UH facing potential $95M loss in revenue due to pandemic
UH is facing a whopping $95 million in potential revenue loss in fiscal year 2021 due to the coronavirus pandemic’s impact, the University’s finance and administration chief Raymond Bartlett said during Thursday’s UH System Board of Regents meeting.
This loss is due to changes in learning format and the level of state intervention as a result of the pandemic, Bartlett said during the finance and administration portion of Thursday’s meetings.
The finance and administration committee also reported projected losses in housing, parking and meal plan sales in FY2021.
UH’s financial plan for the upcoming year will include mitigations to that projected loss including payroll reductions and delaying or eliminating construction projects, among others. Bartlett also said the losses could potentially be offset by money from the federal government.
The University was allocated over $36 million as part of the federal government’s massive, $2.2 trillion economic stimulus package in April. Another stimulus bill, which could include some education funding, is gaining “momentum” in Congress.
Even with these financial mitigation protocols, Bartlett assured that UH is still prioritizing student success, research, talent retention, and implementing a strategic plan.
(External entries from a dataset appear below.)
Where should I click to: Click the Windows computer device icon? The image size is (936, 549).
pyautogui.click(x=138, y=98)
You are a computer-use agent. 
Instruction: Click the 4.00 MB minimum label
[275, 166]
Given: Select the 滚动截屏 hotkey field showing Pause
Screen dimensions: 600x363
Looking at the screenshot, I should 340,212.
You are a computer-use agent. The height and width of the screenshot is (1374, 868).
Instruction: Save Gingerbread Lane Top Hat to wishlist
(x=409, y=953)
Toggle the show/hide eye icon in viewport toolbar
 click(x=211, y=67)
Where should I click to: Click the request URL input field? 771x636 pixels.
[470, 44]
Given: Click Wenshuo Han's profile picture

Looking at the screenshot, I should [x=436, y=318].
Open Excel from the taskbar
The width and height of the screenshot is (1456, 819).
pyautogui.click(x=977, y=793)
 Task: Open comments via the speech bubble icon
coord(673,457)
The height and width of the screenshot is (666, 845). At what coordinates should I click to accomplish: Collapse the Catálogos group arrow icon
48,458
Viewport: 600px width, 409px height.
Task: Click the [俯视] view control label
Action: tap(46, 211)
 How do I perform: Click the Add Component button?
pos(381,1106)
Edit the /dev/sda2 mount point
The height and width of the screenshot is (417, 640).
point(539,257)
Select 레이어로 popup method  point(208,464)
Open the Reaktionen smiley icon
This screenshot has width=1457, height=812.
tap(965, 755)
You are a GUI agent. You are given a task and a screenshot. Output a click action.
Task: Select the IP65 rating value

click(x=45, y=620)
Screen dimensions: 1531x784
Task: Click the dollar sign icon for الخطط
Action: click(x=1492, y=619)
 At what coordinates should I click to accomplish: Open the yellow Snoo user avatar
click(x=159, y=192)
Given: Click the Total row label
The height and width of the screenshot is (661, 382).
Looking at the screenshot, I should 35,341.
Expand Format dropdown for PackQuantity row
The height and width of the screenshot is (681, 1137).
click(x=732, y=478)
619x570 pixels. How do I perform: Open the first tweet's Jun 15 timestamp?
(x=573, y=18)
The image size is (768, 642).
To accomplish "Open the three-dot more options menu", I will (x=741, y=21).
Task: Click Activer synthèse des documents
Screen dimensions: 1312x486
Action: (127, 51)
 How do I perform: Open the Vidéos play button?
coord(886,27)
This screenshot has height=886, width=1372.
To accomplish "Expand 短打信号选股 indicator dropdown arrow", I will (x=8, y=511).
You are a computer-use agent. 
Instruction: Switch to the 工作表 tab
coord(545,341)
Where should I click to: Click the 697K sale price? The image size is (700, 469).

“We all remain committed to keeping our eye on our number one priority which is student access and success,” said Bartlett.
President Renu Khator later presented the University’s strategic plan to become one of the top 50 public universities in the country.
“The initiative that we put in place, the momentum that we have, all of those things are going to propel us,” Khator said.
Khator mentioned that the criteria considered for top universities includes student success based on graduation and retention rate, which UH surpassed the predicted average for just this year.
Student selectivity is another factor, centered on class ranking upon admission and standardized test scores. Although due to the pandemic, test scores aren’t as much of a factor.
Institutional investment in student success is another factor in university ranking, focused on student to faculty ratio and advising along with financial resources.
University ranking now includes social mobility as a factor for top schools, looking at statistics such as Pell Grant students’ graduation rate and student debt upon graduation.
“We want to be able to convince the community and the legislature that with a little bit of investment into the University of Houston they could actually have a top 50 institution right here in Houston and the third one in Texas,” Khator said.